We were in love! The backup midwife was concerned about my blood loss and wanted me to get on with birthing the placenta. I wasn’t worried, I felt great. When I later asked my primary midwife about it, she hadn’t been concerned either. But I took some homeopathics and stood up and delivered the placenta 13 minutes later. It looked unusual and my midwife suspected I may have originally had a twin pregnancy. I had a threatened miscarriage at 13 weeks, so perhaps that had been the twin. He weighed 9lb 1 oz – my heaviest baby by far. I had a small tear that my midwife stitched. Just as she was finishing up, my 2 other children woke up and came in to meet their new brother. My mum and dad were staying in their caravan outside, so they came in too. This photo is taken about 3 hours after the birth.
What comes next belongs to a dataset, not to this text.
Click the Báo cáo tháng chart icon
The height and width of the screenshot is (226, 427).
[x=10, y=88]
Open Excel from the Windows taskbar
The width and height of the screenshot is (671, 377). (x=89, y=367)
After a beautiful breastfeed, a shower and some breakfast – my midwife tucked us up into bed before cleaning up and finishing some paperwork. It was the most fantastic birth I could have hoped for and I recovered amazingly quickly. Dan is converted to homebirthing! Welcome Henry John – we love you!

Meet the Family

Time to introduce my brood.

I have been married to Dan for 6 1/2 years. We have a son, Charlie who is 4 1/2. A gorgeous daughter, Emelia who has just turned 2, and our newest member, Henry who is 8 months old.
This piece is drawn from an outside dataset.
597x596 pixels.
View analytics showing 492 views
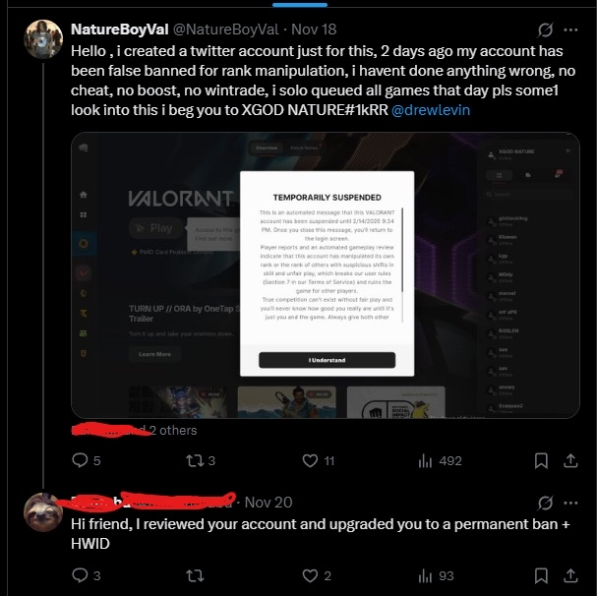[441, 461]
Our kids bring us so much joy and laughter.

Charlie - having a great swim in our creek!

Emmy .....

Henry - enjoying a kiss from Daddy.

Henry was born at home here on our little farm - with the help of my amazing midwife - who has helped me to give birth to all of my children. I will share the story of his birth shortly.

Fresh, Raw Milk

Meet Daisy!

She is a 5 year old guernsey cow that we purchased recently so that the family could enjoy fresh, raw milk like the days of old. Some of the benefits of drinking raw milk are discussed here: Dan (my husband) became very industrious and build a fantastic little dairy off the side of our shed - so that we could milk in relative comfort.

We use a milking machine, rather than milk by hand - which saves us a lot of time and keeps the milk really clean.

The milk is absolutely delicious. So creamy. I have been learning how to make some simple cheese to put all of this milk to good use.

The first post

What an exciting day, as I get started into the world of blogging! My family has made many changes to our way of life over the last few years and along the way we have been inspired by regular people, sharing their stories on the web. Now we want to share in the same way!

My aim through this blog is to share my thoughts and knowledge on running a small farm and a small family! We love to eat nourishing food and enjoy the great outdoors. We aim to live a sustainable life which is as self-sufficient as possible. We hope that you will enjoy the journey too.